Background: Gastric cancer is the fourth most common cancer in the world and the second most prevalent cause of cancer related death. The development of gastric cancer is mainly associated with H. Pylori infection leading to a focus in pathology studies on bacterial and environmental factors, and to a lesser extent on the mechanistic development of the tumour. MicroRNAs are small non-coding RNA molecules involved in post-transcriptional gene regulation. They are found to regulate genes involved in diverse biological functions and alterations in microRNA expression have been linked to the pathogenesis of many malignancies. The current study is focused on identifying microRNAs involved in gastric carcinogenesis and to explore their mechanistic relevance by characterizing their targets.

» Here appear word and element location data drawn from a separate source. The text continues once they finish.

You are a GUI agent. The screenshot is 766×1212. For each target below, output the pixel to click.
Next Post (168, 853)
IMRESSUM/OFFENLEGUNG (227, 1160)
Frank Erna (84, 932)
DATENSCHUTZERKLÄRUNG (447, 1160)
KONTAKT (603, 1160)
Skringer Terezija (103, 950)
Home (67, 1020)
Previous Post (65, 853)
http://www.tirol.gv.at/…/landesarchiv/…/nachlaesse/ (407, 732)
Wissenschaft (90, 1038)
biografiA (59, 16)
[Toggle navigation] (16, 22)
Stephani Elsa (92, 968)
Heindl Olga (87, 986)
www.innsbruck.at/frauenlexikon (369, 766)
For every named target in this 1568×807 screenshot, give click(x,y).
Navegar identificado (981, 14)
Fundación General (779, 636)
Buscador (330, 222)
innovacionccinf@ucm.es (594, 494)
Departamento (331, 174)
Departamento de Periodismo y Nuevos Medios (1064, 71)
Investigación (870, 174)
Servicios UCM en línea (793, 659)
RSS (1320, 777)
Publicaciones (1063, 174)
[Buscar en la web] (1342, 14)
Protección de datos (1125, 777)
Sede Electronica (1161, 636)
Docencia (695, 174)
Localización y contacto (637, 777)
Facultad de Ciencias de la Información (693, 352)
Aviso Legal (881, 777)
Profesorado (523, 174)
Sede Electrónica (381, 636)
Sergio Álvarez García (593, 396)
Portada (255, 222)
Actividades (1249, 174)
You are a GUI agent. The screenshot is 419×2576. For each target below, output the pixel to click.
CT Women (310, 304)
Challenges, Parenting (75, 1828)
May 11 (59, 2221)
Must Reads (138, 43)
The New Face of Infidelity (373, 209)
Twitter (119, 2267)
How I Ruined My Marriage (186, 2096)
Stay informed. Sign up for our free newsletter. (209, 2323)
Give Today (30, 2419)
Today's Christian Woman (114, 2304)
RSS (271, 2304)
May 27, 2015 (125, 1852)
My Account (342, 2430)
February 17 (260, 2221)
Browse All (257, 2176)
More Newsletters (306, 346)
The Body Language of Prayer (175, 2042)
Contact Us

Results: Invitrogen NCode miRNA microarrays identified miR-449 to be decreased in 1-year-old Gastrin KO mice and in H. Pylori infected gastric tissues compared to tissues from wild type animals. Growth rate of gastric cell lines over-expressing miR-449 was inhibited by 60% compared to controls. FACS cell cycle analysis of miR-449 over-expressing cells showed a significant increase in the sub-G1 fraction indicative of apoptosis. ß-Gal assays indicated a senescent phenotype of gastric cell lines over-expressing miR-449. Affymetrix 133v2 arrays identified GMNN, MET, CCNE2, SIRT1 and CDK6 as miR-449 targets. Luciferase assays were used to confirm GMNN, MET, CCNE2 and SIRT1 as direct targets. We also show that miR-449 over-expression activated p53 and its downstream target p21 as well as the apoptosis markers cleaved CASP3 and PARP. Importantly, qPCR analyses showed a loss of miR-449 expression in human clinical gastric tumours compared to normal tissues.
Conclusions: In this study, we document a diminished expression of miR-449 in Gastrin KO mice and further confirmed its loss in human gastric tumours. We investigated the function of miR-449 by identifying its direct targets. Furthermore we show that miR-449 induces senescence and apoptosis by activating the p53 pathway.